Douglas Coupland wrote, in Shampoo Planet, that home is where you dream, that it’s part of your brain’s hard drive. That we’re all hard wired for our dreams to be set at home.
I’m not terribly sure where I dream these days. Many days my dreams do exactly what they should do, and parse through the mundane things that have happened to me each day. Some days, they are pop culture references – TV, movies, books. And then other days, I dream of my own home, of that corner of British Columbia I grew up in, took for granted and left. I dream of Victoria.
With no close family left in BC, I’m unlikely to return, even for a vacation, because I know I’ll always prioritize the rest of the world over returning to that corner of it I know by heart. And yet, every day, I think of random places and it catches my breath in sadness. I’ll be caught by a random memory of Oak Bay in summer, or I’ll look at a street in Manhattan and see the West End. It is forever and ever part of my permanent memory, my own hard drive.
For the past year, since I said goodbye the last time, since I wept my way back across Canada on a red-eye flight back through Toronto last November, I have been trying to push back those memories and focus on my actual present in Brooklyn. I love Brooklyn, after all – I love New York the way I loved Vancouver. This is the most Vancouvery place I could have settled with my family, after all, with its hippie food co-ops, overpriced real estate, bike lanes and beaches. New York City is ten times the size of Vancouver and yet I get it because I lived there. And I chose to be here, and I work every day to stay here and I love it here. And so, rather than focus on the past, I chose to push it away. I thought that would be the smart thing to do.
The problem with the past is that it won’t be pushed away.
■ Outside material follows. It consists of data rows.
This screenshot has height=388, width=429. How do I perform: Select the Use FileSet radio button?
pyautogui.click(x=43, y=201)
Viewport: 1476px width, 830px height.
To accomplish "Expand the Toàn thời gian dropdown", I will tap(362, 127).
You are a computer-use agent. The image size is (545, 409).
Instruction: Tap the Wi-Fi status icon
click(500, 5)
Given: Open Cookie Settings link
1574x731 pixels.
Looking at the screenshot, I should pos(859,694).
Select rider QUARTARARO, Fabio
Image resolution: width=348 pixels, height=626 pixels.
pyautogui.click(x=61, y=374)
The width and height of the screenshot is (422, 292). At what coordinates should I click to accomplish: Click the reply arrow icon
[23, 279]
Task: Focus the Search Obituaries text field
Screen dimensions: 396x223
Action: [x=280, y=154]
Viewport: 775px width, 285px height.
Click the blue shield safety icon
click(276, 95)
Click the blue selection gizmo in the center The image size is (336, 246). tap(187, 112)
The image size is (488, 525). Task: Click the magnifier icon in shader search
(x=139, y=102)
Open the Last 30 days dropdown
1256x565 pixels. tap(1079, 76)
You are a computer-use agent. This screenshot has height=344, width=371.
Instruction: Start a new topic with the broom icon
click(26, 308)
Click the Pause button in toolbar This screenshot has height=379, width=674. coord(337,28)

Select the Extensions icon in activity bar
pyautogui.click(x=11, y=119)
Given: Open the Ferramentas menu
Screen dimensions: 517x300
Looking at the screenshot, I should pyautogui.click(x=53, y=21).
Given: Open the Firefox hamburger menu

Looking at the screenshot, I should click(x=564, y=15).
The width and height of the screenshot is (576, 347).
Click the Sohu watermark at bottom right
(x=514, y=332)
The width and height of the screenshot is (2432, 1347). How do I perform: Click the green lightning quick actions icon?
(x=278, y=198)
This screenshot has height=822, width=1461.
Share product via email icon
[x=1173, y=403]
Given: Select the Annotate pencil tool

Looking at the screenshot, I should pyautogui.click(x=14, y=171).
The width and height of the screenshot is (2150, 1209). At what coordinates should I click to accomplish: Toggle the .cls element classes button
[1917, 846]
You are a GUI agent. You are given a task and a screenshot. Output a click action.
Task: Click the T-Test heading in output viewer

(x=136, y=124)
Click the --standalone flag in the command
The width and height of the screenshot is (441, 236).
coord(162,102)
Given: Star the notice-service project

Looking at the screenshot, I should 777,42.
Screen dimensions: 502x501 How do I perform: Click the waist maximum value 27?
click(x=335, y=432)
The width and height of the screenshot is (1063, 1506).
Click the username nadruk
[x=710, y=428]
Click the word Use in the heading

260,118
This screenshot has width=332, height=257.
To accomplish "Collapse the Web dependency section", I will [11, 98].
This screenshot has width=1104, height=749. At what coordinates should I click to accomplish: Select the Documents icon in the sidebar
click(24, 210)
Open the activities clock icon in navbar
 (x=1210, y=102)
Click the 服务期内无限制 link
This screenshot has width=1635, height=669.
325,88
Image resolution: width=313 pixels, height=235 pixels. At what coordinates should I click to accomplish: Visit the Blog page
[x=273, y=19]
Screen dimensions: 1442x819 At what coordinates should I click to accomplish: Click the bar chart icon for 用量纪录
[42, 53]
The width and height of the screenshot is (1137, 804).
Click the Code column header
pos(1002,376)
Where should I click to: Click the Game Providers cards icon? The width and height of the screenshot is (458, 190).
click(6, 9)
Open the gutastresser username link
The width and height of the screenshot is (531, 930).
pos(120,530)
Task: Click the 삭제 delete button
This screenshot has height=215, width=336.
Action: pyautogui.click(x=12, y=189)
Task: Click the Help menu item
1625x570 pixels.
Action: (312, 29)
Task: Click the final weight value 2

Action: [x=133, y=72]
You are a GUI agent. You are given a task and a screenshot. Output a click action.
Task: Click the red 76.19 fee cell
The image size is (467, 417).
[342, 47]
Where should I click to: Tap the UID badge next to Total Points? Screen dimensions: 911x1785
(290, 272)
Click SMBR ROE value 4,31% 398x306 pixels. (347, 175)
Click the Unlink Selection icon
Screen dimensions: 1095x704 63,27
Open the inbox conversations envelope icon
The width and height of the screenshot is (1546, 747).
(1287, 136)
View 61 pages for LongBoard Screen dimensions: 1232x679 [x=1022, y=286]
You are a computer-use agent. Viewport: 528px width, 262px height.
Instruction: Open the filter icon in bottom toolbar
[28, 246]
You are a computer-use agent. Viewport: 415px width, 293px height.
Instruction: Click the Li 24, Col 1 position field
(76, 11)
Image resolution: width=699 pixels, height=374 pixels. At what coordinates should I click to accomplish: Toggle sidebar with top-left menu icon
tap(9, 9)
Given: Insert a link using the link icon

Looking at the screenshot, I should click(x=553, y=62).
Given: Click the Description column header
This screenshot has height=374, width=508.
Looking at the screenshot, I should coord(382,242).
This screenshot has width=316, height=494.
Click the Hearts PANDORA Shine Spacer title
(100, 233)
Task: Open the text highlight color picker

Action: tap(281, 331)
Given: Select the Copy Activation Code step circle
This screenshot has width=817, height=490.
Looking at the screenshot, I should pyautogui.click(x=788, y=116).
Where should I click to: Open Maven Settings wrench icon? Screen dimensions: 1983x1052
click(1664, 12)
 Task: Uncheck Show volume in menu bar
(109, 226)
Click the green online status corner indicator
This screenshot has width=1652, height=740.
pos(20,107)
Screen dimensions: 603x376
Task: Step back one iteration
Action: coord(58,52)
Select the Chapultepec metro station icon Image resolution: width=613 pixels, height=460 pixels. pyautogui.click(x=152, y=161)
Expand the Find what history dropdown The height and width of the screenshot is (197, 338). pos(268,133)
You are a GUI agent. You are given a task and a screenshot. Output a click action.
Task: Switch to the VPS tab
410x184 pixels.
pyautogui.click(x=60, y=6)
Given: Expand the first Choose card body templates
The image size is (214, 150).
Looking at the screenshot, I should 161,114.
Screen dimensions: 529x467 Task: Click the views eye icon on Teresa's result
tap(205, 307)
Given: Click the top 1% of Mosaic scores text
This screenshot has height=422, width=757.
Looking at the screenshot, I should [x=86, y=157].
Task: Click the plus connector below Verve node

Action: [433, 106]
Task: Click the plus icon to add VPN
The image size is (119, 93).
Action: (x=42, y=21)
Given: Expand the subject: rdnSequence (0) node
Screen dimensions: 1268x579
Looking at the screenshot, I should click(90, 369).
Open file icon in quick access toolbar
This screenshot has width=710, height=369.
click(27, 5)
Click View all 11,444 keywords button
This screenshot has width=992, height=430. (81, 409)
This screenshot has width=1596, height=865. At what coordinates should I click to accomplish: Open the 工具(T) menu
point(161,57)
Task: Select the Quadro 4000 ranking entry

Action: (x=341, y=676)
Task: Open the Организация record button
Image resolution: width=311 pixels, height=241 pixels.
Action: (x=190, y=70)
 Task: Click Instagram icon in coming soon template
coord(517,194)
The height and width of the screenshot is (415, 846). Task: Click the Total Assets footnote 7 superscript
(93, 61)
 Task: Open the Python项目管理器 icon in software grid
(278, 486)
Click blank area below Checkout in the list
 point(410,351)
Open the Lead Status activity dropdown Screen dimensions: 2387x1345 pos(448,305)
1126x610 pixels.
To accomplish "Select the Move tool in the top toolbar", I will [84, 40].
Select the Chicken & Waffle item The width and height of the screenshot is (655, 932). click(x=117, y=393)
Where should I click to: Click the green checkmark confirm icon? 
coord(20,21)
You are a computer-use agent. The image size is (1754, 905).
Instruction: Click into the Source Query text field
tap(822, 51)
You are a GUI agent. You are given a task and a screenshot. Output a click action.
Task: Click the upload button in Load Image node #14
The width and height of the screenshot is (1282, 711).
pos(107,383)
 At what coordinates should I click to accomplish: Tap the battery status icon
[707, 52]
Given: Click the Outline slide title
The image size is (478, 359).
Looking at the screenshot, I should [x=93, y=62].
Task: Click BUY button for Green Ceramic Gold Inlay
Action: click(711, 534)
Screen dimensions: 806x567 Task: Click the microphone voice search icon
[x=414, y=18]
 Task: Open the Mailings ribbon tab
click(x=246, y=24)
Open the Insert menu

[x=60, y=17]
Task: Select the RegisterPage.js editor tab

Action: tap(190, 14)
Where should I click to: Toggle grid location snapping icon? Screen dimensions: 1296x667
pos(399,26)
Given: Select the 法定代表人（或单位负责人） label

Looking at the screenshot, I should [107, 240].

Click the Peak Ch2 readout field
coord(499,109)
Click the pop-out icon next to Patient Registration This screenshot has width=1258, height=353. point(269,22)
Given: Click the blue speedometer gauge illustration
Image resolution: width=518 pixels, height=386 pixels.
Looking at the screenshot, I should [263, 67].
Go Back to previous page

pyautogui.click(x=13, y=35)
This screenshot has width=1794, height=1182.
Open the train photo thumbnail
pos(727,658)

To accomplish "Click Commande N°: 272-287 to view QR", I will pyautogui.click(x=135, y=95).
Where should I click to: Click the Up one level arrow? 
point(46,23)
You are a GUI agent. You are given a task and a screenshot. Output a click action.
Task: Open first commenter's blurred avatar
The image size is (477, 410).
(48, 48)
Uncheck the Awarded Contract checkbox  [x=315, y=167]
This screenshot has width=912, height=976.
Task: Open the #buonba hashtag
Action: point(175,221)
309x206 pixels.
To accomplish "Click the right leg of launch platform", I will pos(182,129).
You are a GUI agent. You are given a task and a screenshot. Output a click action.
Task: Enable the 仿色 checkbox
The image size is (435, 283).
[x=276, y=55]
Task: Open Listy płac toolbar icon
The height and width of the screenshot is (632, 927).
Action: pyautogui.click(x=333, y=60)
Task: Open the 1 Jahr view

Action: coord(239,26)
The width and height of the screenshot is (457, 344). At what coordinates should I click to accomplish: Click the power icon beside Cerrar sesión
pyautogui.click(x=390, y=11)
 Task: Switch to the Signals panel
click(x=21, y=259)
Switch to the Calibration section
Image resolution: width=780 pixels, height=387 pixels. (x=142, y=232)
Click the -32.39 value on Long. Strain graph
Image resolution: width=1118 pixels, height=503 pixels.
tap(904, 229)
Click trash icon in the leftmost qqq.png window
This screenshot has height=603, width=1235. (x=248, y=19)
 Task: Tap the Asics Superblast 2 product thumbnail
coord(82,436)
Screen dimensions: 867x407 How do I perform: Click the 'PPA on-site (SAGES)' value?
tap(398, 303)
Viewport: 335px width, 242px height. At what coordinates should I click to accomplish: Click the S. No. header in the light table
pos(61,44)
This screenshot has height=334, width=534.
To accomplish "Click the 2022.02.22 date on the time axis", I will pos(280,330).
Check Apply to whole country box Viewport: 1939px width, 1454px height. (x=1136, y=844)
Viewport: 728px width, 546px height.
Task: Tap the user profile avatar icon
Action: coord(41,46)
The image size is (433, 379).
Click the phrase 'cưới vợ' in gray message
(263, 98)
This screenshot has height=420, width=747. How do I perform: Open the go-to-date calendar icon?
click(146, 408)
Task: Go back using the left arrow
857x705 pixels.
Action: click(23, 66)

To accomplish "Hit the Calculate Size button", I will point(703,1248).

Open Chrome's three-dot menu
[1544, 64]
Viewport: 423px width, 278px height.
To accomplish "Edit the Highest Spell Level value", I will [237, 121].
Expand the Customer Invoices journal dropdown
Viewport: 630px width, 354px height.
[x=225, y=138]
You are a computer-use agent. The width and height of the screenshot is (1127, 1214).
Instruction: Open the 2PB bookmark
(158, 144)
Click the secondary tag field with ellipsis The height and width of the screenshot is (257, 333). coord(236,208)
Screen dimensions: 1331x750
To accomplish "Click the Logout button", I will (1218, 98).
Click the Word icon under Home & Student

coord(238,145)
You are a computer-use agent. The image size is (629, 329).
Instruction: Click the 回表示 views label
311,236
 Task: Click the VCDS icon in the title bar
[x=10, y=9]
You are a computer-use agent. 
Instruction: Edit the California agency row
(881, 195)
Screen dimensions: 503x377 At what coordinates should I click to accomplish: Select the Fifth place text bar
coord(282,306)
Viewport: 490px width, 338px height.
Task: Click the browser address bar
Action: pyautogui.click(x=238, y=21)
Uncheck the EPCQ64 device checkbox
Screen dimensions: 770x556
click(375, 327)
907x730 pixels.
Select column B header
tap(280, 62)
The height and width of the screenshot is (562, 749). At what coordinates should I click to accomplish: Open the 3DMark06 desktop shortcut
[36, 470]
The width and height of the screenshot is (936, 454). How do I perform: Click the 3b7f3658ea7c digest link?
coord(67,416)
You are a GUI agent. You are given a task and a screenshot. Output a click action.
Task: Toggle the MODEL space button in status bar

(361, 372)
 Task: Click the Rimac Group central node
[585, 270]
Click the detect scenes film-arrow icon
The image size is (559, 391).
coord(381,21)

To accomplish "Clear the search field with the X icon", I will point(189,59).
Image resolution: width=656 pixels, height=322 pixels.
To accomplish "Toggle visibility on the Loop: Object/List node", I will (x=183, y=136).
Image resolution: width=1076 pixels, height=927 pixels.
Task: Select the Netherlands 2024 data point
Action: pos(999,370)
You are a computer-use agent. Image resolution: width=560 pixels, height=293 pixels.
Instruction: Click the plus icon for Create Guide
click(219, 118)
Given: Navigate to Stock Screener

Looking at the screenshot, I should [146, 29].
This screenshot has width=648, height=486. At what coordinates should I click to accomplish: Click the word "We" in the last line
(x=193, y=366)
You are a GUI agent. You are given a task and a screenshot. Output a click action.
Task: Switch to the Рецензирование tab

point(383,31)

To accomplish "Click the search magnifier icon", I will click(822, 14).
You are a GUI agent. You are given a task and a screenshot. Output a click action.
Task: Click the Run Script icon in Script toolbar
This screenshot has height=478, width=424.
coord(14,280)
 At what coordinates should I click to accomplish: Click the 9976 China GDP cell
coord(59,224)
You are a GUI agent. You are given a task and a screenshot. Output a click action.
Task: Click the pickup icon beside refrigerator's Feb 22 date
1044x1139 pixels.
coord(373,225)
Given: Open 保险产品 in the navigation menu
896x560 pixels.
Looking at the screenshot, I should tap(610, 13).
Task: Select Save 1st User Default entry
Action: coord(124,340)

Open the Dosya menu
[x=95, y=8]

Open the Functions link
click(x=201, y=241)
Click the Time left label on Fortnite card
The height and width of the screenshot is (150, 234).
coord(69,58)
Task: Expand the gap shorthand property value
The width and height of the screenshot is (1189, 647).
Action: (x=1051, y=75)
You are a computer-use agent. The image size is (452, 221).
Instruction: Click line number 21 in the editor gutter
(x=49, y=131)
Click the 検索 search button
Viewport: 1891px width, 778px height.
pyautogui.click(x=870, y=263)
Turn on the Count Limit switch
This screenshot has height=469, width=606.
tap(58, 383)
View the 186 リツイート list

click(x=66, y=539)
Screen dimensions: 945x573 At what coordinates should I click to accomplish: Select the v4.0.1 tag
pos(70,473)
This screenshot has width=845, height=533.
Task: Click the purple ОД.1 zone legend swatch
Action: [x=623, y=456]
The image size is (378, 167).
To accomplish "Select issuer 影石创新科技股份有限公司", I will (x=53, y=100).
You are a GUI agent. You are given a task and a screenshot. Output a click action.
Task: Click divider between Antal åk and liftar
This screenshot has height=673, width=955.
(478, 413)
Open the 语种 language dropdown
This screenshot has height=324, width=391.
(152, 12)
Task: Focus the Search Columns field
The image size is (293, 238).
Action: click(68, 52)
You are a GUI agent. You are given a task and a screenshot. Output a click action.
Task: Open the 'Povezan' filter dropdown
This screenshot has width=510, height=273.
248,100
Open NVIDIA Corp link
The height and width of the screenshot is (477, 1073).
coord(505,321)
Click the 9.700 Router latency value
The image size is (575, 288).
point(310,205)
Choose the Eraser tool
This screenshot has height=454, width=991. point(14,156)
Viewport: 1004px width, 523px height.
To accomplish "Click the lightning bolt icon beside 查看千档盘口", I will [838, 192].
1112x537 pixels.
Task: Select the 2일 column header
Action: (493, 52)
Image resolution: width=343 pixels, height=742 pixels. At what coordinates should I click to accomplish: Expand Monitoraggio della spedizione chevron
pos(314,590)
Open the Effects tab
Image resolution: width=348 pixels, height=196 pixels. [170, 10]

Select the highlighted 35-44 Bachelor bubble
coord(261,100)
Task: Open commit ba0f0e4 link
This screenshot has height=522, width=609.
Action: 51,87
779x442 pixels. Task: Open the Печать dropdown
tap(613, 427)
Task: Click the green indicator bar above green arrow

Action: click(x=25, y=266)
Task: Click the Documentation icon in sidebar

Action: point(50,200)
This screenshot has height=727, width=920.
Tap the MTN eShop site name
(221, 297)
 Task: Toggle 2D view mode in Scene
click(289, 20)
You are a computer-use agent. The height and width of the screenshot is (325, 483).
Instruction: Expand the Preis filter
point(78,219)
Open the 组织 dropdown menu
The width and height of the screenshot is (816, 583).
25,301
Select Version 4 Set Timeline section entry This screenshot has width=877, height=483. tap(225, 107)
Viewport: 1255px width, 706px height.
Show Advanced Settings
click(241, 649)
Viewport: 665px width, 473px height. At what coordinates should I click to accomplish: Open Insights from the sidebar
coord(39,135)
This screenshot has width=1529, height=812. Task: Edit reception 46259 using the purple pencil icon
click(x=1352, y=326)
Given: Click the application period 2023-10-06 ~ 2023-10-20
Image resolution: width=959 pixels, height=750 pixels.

It’s been half a lifetime since I lived on the Island, a dozen years since I left Vancouver, and yet I still dream of home. It’s taken me the last twenty years to realize that not everyone feels homesickness like I do, and not everyone has the emotional attachment that those of us born in the Pacific Northwest do to our homeland. Maybe I should be celebrating that and shining that light into my own memories instead of drawing the curtain on them. Maybe I should choose to follow those memories for a few minutes each day – not enough to be lost in nostalgia, but enough to accept the sorrow and the joy that comes from spending the first twenty years of my life in a lost English colony on the edge of the world.
And so, I’ve chosen to spend a few minutes memorializing my own memories of Victoria. The neighborhoods and streets are still there, and many are actually protected by heritage and building laws. The Victoria in my memory is frozen in time between 1988 and 1998, in an era before the Internet had pictures, a time between when the natural resource industries crashed and the tech industry started, yet it doesn’t look much different than the city I said goodbye to in 2015. There will never be skyscrapers in Victoria the way there are in Vancouver…but there will be condominium developments, and there will be growth, and there will be big changes yet to come. When I remember places – a half-finished Songhees walkway, Vic West of abandoned industrial zones, an Oak Bay Marina with Sealand of the Pacific (yes, of Blackfish fame) – they are memories of places that no longer exist except in memory.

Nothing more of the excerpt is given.